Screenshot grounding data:
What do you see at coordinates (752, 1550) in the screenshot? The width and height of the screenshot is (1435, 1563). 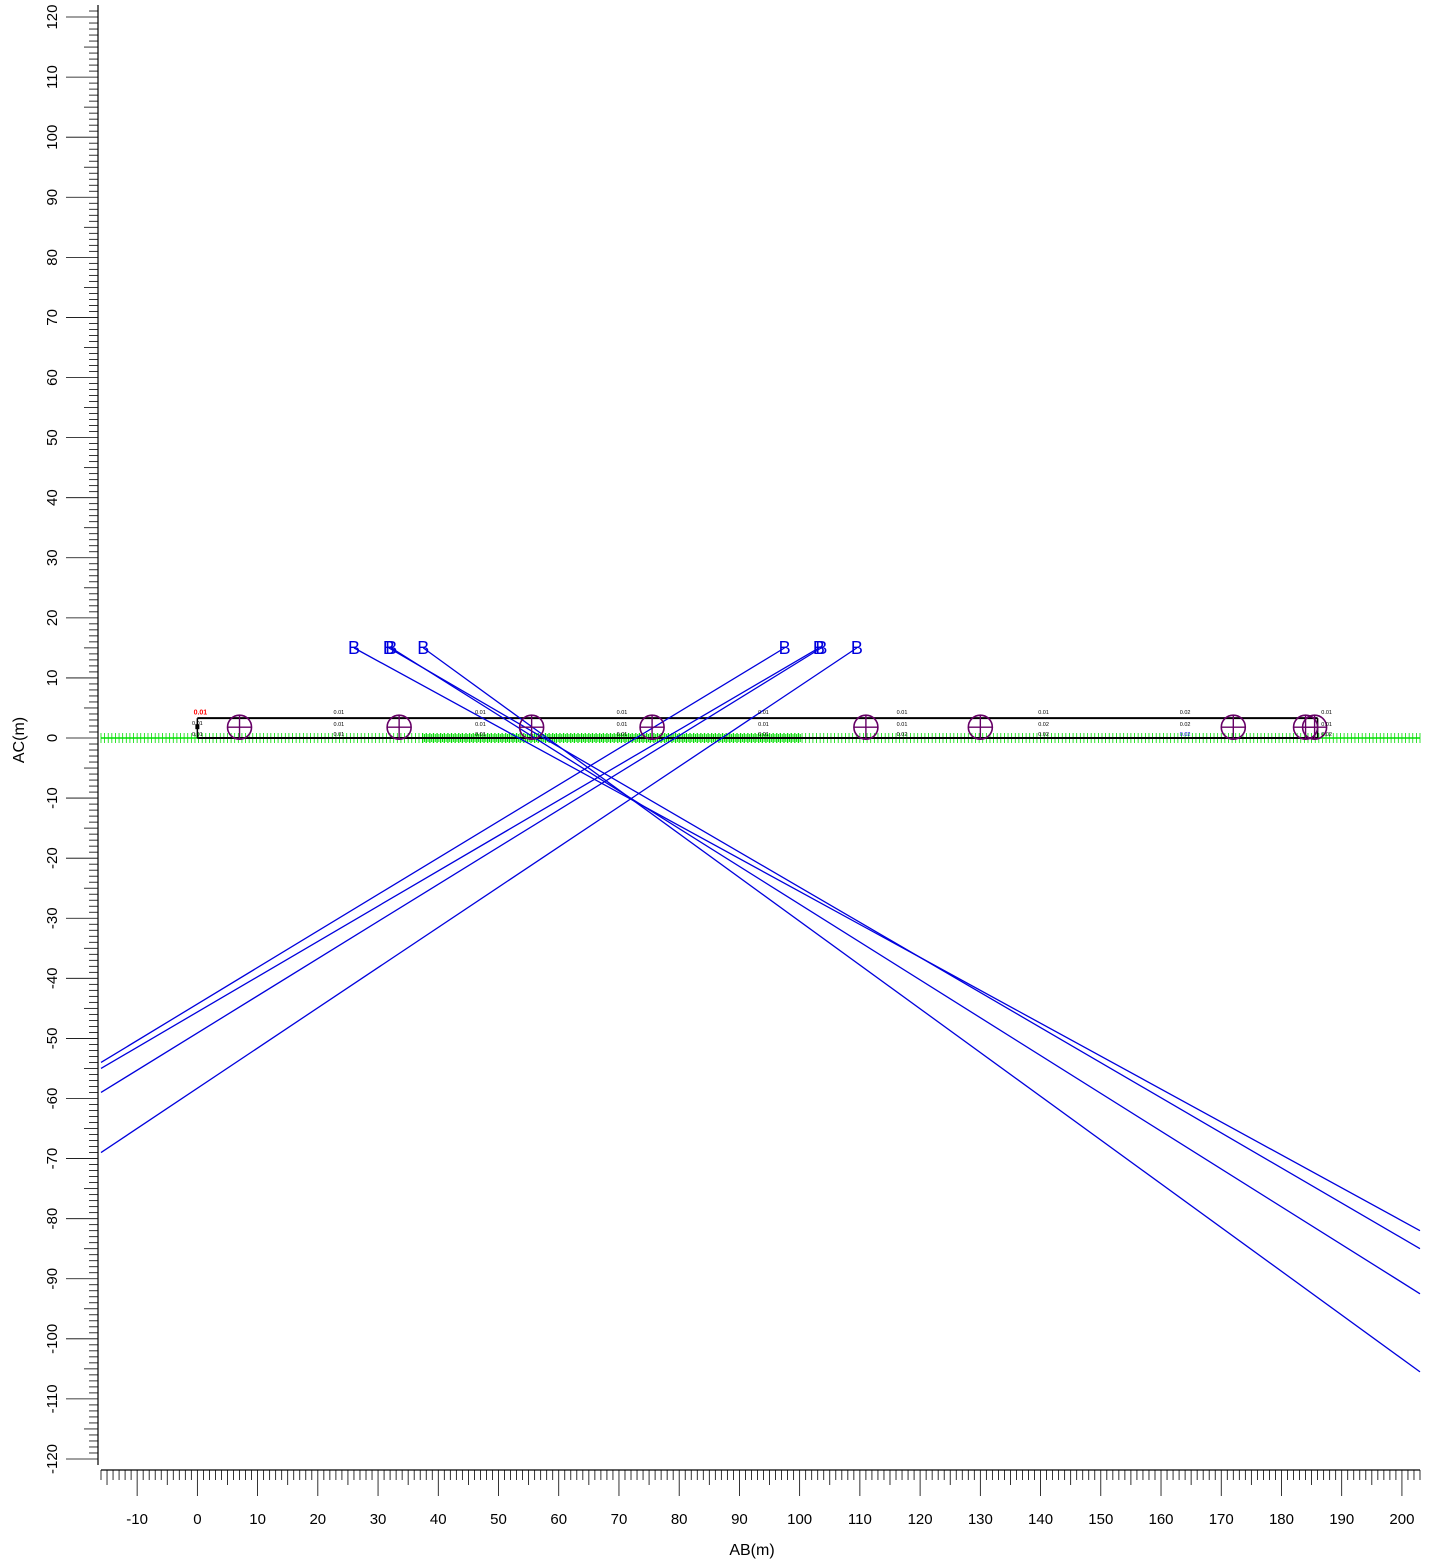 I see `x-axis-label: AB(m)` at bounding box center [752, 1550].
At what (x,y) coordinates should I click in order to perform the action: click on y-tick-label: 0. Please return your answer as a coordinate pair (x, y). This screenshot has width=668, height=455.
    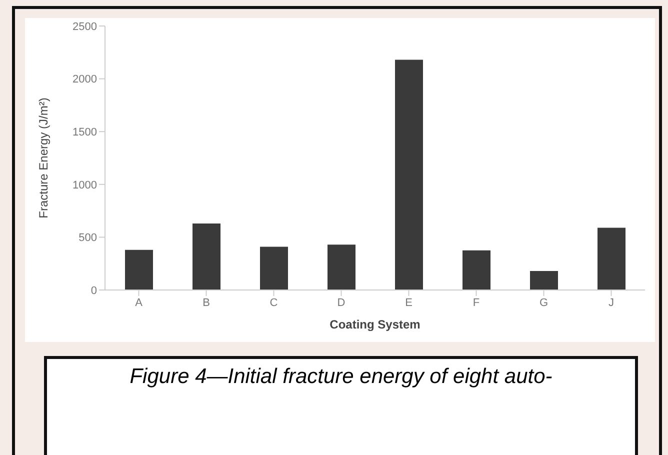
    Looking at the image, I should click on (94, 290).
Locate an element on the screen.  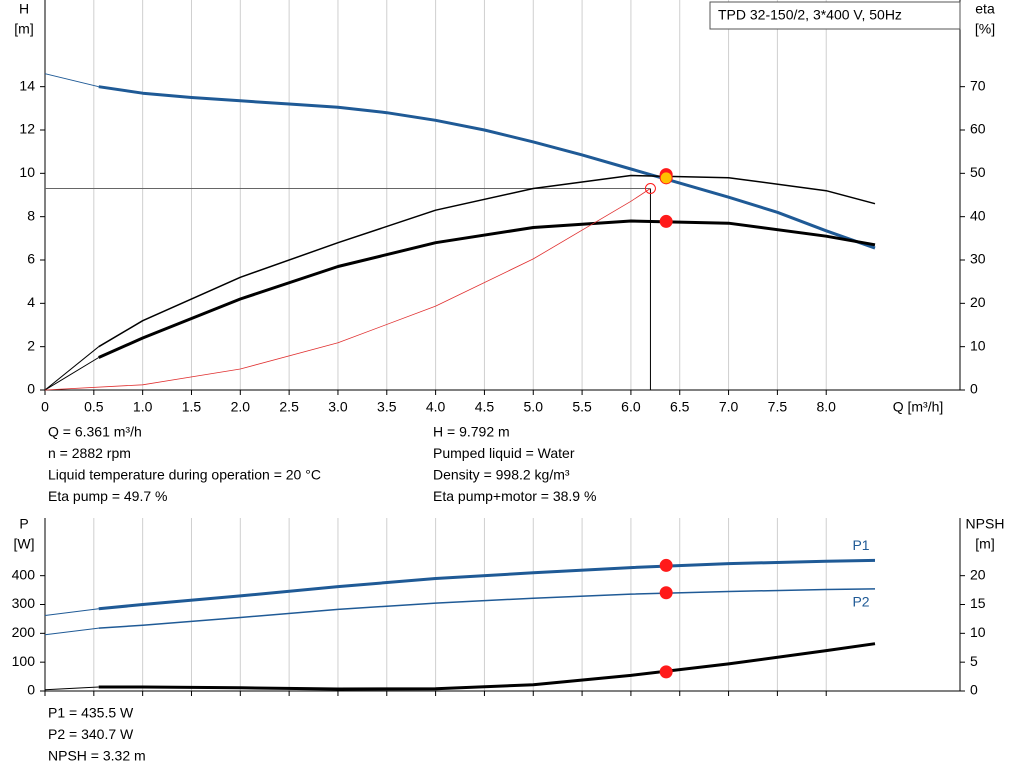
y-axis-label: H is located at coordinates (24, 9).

PROBLEM DESCRIPTION: Give the material above as a numbered list, starting with the line containing "At what (x,y)" and running through its final line. Skip blank lines and omit the pictures.

RESPONSE BELOW:
1. At what (x,y) coordinates should I click in order to perform the action: click on y-tick-label: 0. Please return your answer as a coordinate pair (x, y). This screenshot has width=668, height=455.
2.     Looking at the image, I should click on (94, 290).
3. Locate an element on the screen.  
4. y-axis-label: H is located at coordinates (24, 9).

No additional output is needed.